View All | June 2019 Newsletter Edition


You just finished typing a draft of an aggressive e-mail message explaining why you think your company’s strategic plan can — and will — destroy the competition.

Later, you think the memo was too bold, particularly the attachment that showed how much market share you could steal from the competitors in your hometown. You decide to delete the e-mail. It’s gone, right? History will never see it. Wrong.

Plaintiffs and prosecutors alike are finding that e-mail can provide fertile ground for discovery in litigation. It is playing a greatly increased role in court for several reasons:

  1. E-mail is almost impossible to destroy. Deleting a message doesn’t mean its content is gone. When a user deletes a file, the computer just renames it and sends it to another part of the hard drive, where it will probably remain for the life of the computer. Even if the hard drive is destroyed, the information can usually be retrieved from back-up tapes.
  2. In most cases, attached documents and unsent drafts can also be recovered, as well as pertinent information such as who wrote them, which computer they were typed on, where they were saved and when they were prepared.
  3. Few people filter e-mail material with the kind of language they would exclude in a formal memo. In fact, the speed and informality of e-mail have made it a trap for the unwary and turned the tide in some multi-million-dollar cases. For example:

The not-so-pure plaintiff. In one sexual harassment case, an employment attorney explained the plaintiff painted herself as a pious, churchgoing soul who suffered greatly when her supervisor allegedly inquired about her dating history. But the plaintiff’s claim failed when a search of her e-mail revealed hundreds of pages of pornographic material and jokes.

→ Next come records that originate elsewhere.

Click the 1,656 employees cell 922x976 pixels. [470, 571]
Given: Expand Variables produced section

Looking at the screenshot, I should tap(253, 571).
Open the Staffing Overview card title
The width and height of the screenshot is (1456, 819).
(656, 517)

The jolting joke. In Strauss v. Microsoft, a supervisor forwarded jokes to other staffers. A federal court held that the e-mails displayed an attitude of discrimination that was relevant to an employee’s claim of sexual discrimination.

Jack and the beanstalk. In Caldera v. Microsoft, a federal district court found that a series of intracompany e-mails offered “direct evidence” that the software giant was actively trying to destroy a competitor.

Other examples, even outside the courts, include massive e-mail abuses that have gone undetected by employers for years at a time. Examples of uncontrolled e-mail abuses resulted in mass firings at the Clinton White House, Xerox Corp., Dow Chemical Co. and The New York Times, among other organizations.

These cases illustrate that even the most sophisticated participants of the high tech revolution can fall victim to the evidentiary pitfalls of e-mail. If your business becomes involved in a lawsuit and you are required to provide electronically stored information (such as e-mail) as evidence, the cost can be enormous. And according to court cases like Mikron, listed below, unless you can prove that making this information accessible causes an unusual hardship, there’s a good chance you will have to pay the bill (Mikron Ind., v. Hurd Windows & Doors Inc, 2008 WL 1805727, W.D. Wash. April 21, 2008).

Remember: Clearly articulated, written policies can help employers defend their actions, or prevent liability. Every statement made on e-mail can be just as significant as a statement made on paper. Your company must accept that it may be at risk and institute a policy covering acceptable and non-acceptable uses of e-mail by employees.